Num trabalho difícil de captação de som e de imagem, o filme documenta a reconstituição de uma chacina, uma sessão de reconhecimento de policiais criminosos e audiências em que certos personagens não podem ou não permitem ser filmados. Os materiais de arquivo incluem cenas impressionantes como um ataque de helicóptero a traficantes numa comunidade sob enorme risco de ferir inocentes.. Imagens como essa, comparáveis à escandalosa filmagem dos soldados americanos fuzilando pessoas do alto no Iraque, por si só demonstram a irresponsabilidade com que a polícia dispara suas armas.

Auto de Resistência é dedicado à memória de três mortos, entre eles a vereadora Marielle Franco, que aparece rapidamente numa cena.
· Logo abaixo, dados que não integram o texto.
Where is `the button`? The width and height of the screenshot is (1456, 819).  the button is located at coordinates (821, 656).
O próprio assassinato de Marielle é acusação de alguma coisa da ordem do indefensável. O filme chega aos cinemas num momento de intensa comoção pela recente intervenção do “caveirão aéreo” sobre o pátio de uma escola na favela da Maré e a operação que resultou na morte de sete jovens, inclusive um menino de 14 anos. Na tela, medimos o horror em que se encontra o estado do Rio de Janeiro e, com ele, o Brasil.
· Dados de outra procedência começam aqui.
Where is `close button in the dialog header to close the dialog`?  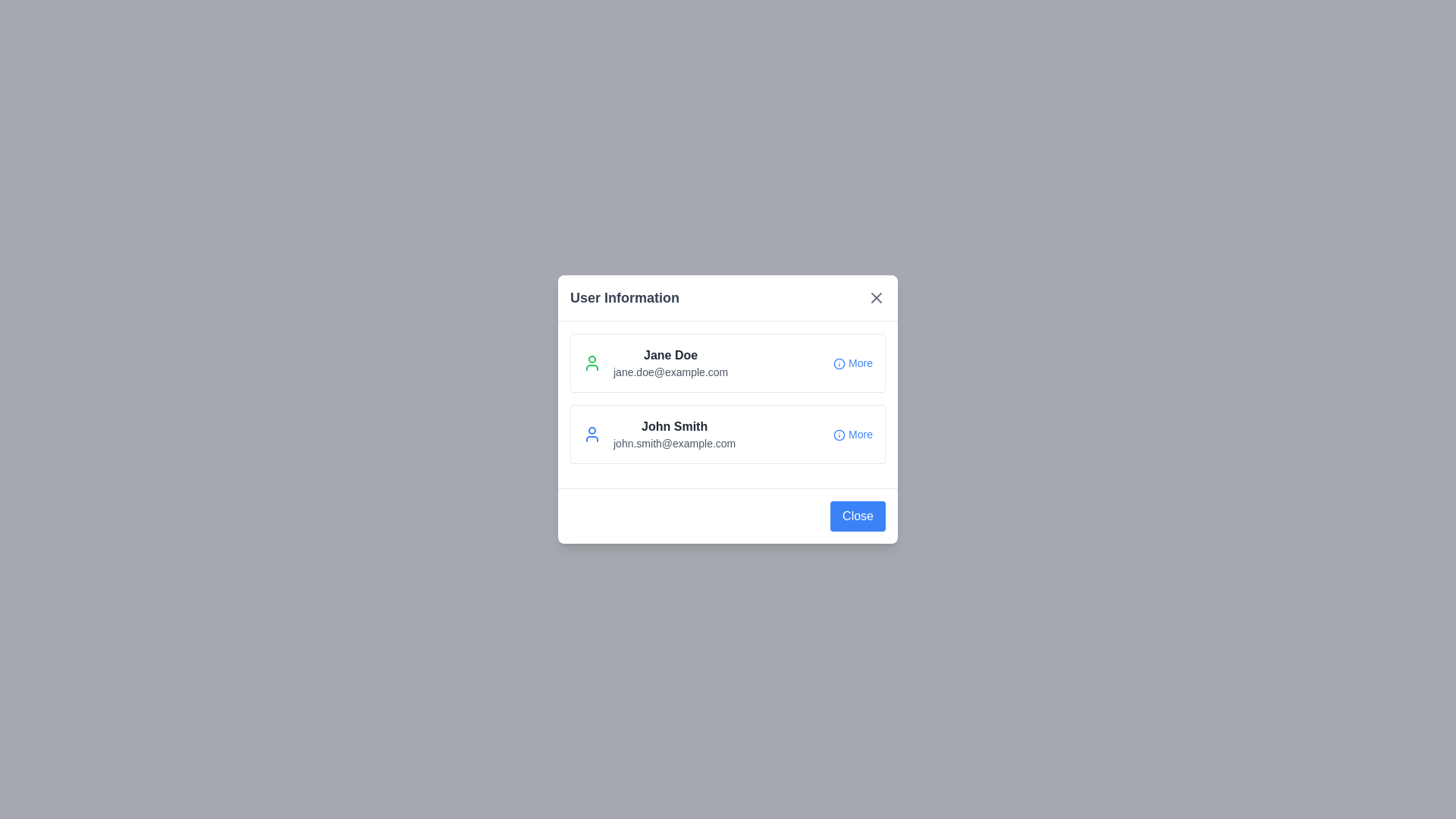
close button in the dialog header to close the dialog is located at coordinates (877, 298).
O Brasil que nunca saiu da escravidão

Vale destacar também o lançamento de O Nó do Diabo, longa-metragem dividido em cinco episódios a ser apresentado também como minissérie de TV. Trata-se de uma boa surpresa vinda da produtora Vermelho Profundo, de Campina Grande, na Paraíba. Quatro diretores assinam roteiro e direção dos capítulos, que no entanto apresentam certa unidade de estilo e coerência temática. É mais um exemplo bem-sucedido do filme de terror brasileiro contemporâneo, com a qualidade extra de ser também um possante comentário social.

Poderia ter como subtítulo “O Brasil que nunca saiu da escravidão”. Cada episódio retrata situações de violência racista e classista em progressão retroativa, de 2018 a 1871. Há, ainda, dois elementos de ligação entre todas as épocas: o sangue e a figura imutável do velho Vieira (Fernando Teixeira), símbolo de um país que não muda em suas estruturas mais profundas.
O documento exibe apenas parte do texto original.